Il se cache toujours de l’imaginaire ailleurs que dans le rayon imaginaire.
le roman Le Remplaçant du canadien Iain Reid en est un excellent exemple puisqu’il se dissimule dans la collection noir/polar des Presses de la Cité…et pourtant…
Pourtant, l’auteur de Je sens grandir ma peur (magistralement adapté par Netflix et Charlie Kaufman sous le titre Je veux seulement en finir) nous entraîne clairement dans le monde de demain puisqu’il est ici question de voyage vers une colonie spatiale et d’une réplique artificielle d’un être humain que rien ne permet de discerner à l’œil nu de l’original…Vous avez dit science-fiction ?
La chance de votre vie
Le Remplaçant est un livre extrêmement étrange. Pas qu’il soit très complexe à aborder mais son atmosphère constamment inquiétante et toujours sur le fil concourt à maintenir le lecteur dans un état de tension permanente en attendant la rupture. Une rupture qui ne viendra pas…et pour cause.
On sait peu de choses du cadre de cette histoire si ce n’est que nous sommes dans un futur plus ou moins proche, assez avancé en tout cas pour qu’une multinationale du nom d’OuterMore se soit lancée dans la colonisation spatiale et produise des androïdes capables de remplacer un être humain dans les moindres détails. Le lieu lui reste flou, quelque part à la campagne, très loin de la ville, dans une petite ferme où le temps semble presque figé.

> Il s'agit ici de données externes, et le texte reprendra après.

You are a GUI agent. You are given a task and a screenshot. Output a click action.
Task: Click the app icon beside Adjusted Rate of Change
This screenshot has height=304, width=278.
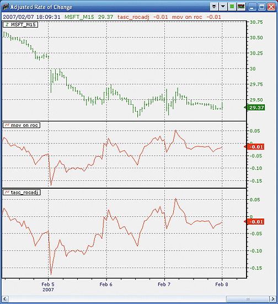coord(6,7)
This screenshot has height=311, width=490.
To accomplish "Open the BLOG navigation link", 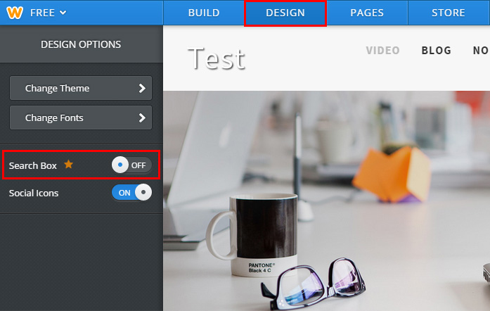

Iain Reid commence son récit de façon très sobre : Junior voit arriver par sa fenêtre une voiture qu’il ne connaît pas. Cette voiture, c’est celle de Terrance, un des représentants de la société OuterMore, qui vient lui annoncer une excellente nouvelle : il a été sélectionné pour partir dans l’Espace et participer à l’Installation. Junior en est bouleversé…surtout qu’il n’a strictement rien demandé ! La sélection a eu lieu, et puis voilà, c’est comme ça.
Sa femme, Henrietta, semble moins surprise, presque résignée. Malgré tout, Junior sait bien que la nouvelle de son futur départ chamboule Hen puisque son comportement envers lui a changé du tout au tout depuis la visite de Terrance et elle refuse désormais qu’ils dorment dans la même chambre.
Deux ans s’écoule bientôt et Terrance revient !
Junior est bien l’heureux élu du programme et il part très bientôt. Mais qu’il ne s’inquiète pas pour sa femme, en son absence, un « remplaçant » sera fourni par OuterMore pour éviter la solitude à Hen. Pour parfaire la conception de ce « remplaçant », Terrance doit juste s’installer chez le jeune couple quelques temps…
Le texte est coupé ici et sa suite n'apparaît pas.